Dlatego też rodzice powinni postawić na edukację i rozmowę. Pokażmy dziecku, co powinno zrobić, gdy już dojdzie do nieszczęśliwego zdarzenia, nauczmy je podstawowych zasad pierwszej pomocy i w widocznym miejscu powieśmy kartkę z numerami alarmowymi.
Maluchy są ciekawe świata, chcą poznawać go wszystkimi zmysłami. Nie zawsze jednak jest to dla nich bezpieczne. Oczywiście, nie jesteśmy w stanie ochronić dziecka przed wszystkimi zagrożeniami, ale jak wynika z badań, niemal połowy wypadków z udziałem kilkulatków można uniknąć.
By tak się stało, konieczne jest przewidywanie następstw zachowań dzieci. Opiekunowie muszą wykazać się dużą wyobraźnią, ale też znacznie ograniczyć ryzyko wypadków poprzez stosowanie odpowiednich zabezpieczeń.
Dlatego, jeśli masz w domu małe dziecko, zabezpiecz wszystkie miejsca, które mogą stanowić potencjalne zagrożenie dla malucha. Dzięki temu zminimalizujesz ryzyko nieprzewidzianych wypadków.
Co możemy zrobić, aby dom stał się bezpieczniejszy?

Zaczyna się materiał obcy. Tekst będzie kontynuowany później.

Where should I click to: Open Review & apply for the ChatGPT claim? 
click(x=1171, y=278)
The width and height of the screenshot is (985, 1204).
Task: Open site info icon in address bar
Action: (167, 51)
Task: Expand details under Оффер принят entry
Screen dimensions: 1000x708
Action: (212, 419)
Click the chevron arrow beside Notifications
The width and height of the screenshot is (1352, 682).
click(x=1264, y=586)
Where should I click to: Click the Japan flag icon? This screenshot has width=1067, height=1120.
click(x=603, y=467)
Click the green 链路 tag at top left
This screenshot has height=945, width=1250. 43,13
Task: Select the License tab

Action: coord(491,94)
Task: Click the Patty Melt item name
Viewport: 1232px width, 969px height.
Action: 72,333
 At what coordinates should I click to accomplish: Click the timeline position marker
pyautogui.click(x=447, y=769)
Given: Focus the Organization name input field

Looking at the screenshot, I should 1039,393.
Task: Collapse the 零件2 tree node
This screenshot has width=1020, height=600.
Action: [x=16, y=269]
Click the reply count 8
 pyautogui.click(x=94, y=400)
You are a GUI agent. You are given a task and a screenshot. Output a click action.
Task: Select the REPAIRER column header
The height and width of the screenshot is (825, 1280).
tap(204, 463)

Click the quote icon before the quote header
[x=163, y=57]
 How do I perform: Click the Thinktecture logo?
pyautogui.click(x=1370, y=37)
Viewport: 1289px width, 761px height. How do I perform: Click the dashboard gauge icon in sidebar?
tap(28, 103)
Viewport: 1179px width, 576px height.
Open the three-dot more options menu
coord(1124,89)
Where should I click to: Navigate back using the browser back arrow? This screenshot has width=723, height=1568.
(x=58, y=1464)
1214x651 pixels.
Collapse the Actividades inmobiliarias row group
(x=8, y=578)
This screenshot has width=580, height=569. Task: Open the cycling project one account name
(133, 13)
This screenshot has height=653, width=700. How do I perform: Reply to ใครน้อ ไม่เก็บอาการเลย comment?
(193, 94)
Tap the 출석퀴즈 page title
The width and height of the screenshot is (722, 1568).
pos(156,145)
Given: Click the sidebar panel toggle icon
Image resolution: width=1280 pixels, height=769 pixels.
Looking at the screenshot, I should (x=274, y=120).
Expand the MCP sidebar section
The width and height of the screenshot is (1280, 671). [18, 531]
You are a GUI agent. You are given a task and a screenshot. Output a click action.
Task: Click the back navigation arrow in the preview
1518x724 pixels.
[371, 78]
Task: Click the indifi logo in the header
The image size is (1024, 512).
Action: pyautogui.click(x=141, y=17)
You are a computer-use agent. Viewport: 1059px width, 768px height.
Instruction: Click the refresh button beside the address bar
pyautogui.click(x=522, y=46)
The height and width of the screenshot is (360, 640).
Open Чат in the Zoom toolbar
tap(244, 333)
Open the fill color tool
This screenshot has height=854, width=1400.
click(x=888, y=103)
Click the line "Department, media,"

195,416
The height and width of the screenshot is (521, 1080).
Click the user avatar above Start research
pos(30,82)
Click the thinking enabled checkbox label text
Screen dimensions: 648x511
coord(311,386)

zabezpieczyć kuchenkę, aby dziecko nie mogło dosięgnąć do palników,
nie zostawiać na blacie kuchennym noży ani innych ostrych przedmiotów,
zabezpieczyć kontakty,
nie zostawiać w zasięgu rąk dziecka drobnych przedmiotów, które mogą trafić do jego ucha, nosa czy buzi,
wszelkie detergenty, chemikalia i leki trzymać w zamkniętych szafkach lub miejscach niedostępnych dla dzieci,
wszelkie kanty zabezpieczyć specjalnymi osłonkami,
nie zostawiać dziecka bez opieki podczas kąpieli,
wannę wyposażyć w matę antypoślizgową, aby chronić dziecko przed upadkiem i zachłyśnięciem.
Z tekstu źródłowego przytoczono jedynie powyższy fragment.